LOHMMs have been applied to several different problems. Publication VIII addresses the application to protein-fold recognition. The number of determined protein structures is growing rapidly and there are different classification schemes for them. There is a need for computer methods that can automatically extract structural signatures for classes of proteins. The secondary structure of a protein is represented as a sequence of structured symbols, so applying LOHMMs is very natural. The results on the database and classification scheme SCOP (Structural Classification Of Proteins from Murzin et al. (1995)) indicate that LOHMMs possess several advantages over other approaches.
![\includegraphics[width=0.5\textwidth]{protein_fold.eps}](img351.png)
|
Another application of LOHMMs in the biological domain is the mRNA signal structure detection presented in Publication VII. mRNA molecules fold to form a secondary structure which can be described with concepts such as stacking regions, hairpin loops, and interior loops. The secondary structure of an mRNA forms a tree which makes it more challenging than that of a protein. A LOHMM was used to parse a tree in in-order (the node itself between its children) while the tree structure is essentially stored in the arguments of the hidden state. Classification accuracy was higher than with the comparison method by Horváth et al. (2001).
UNIX command sequences have been studied with LOHMMs in Publication IX. Tasks that have been considered for UNIX command sequences include the prediction of the next command in the sequence by Davison and Hirsh (1998), the classification of a command sequence in a user category by Jacobs and Blockeel (2001); Korvemaker and Greiner (2000), and anomaly detection by Lane (1999). LOHMMs could be applied to all of these tasks and Publication IX reports experiments in the classification task with results comparable to other methods.
Landwehr et al. (2006) use a custom implementation of LOHMMs for haplotype reconstruction from genotype data. The proposed method offers a competitive trade-off between accuracy and computational complexity compared to other state-of-the-art systems developed for the task.

TASKS TO PERFORM
**A)** In the passage on LOHMM applications, which publication covers protein-fold recognition?
**B)** List every problem that the passage on LOHMM applications says LOHMMs have been applied to.
**C)** Duplicate a portion of the passage on LOHMM applications, beginning at the words "UNIX command sequences have" and stopping after the words "to other methods.".
Work only from the passage on LOHMM applications shown above.

DATASET SECTION
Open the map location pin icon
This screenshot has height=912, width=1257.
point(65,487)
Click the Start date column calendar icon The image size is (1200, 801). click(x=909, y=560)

ANSWERS FOR EACH ITEM
**A)** Publication VIII

**B)** Protein-fold recognition; mRNA signal structure detection; classification of UNIX command sequences; haplotype reconstruction from genotype data

**C)**
UNIX command sequences have been studied with LOHMMs in Publication IX. Tasks that have been considered for UNIX command sequences include the prediction of the next command in the sequence by Davison and Hirsh (1998), the classification of a command sequence in a user category by Jacobs and Blockeel (2001); Korvemaker and Greiner (2000), and anomaly detection by Lane (1999). LOHMMs could be applied to all of these tasks and Publication IX reports experiments in the classification task with results comparable to other methods.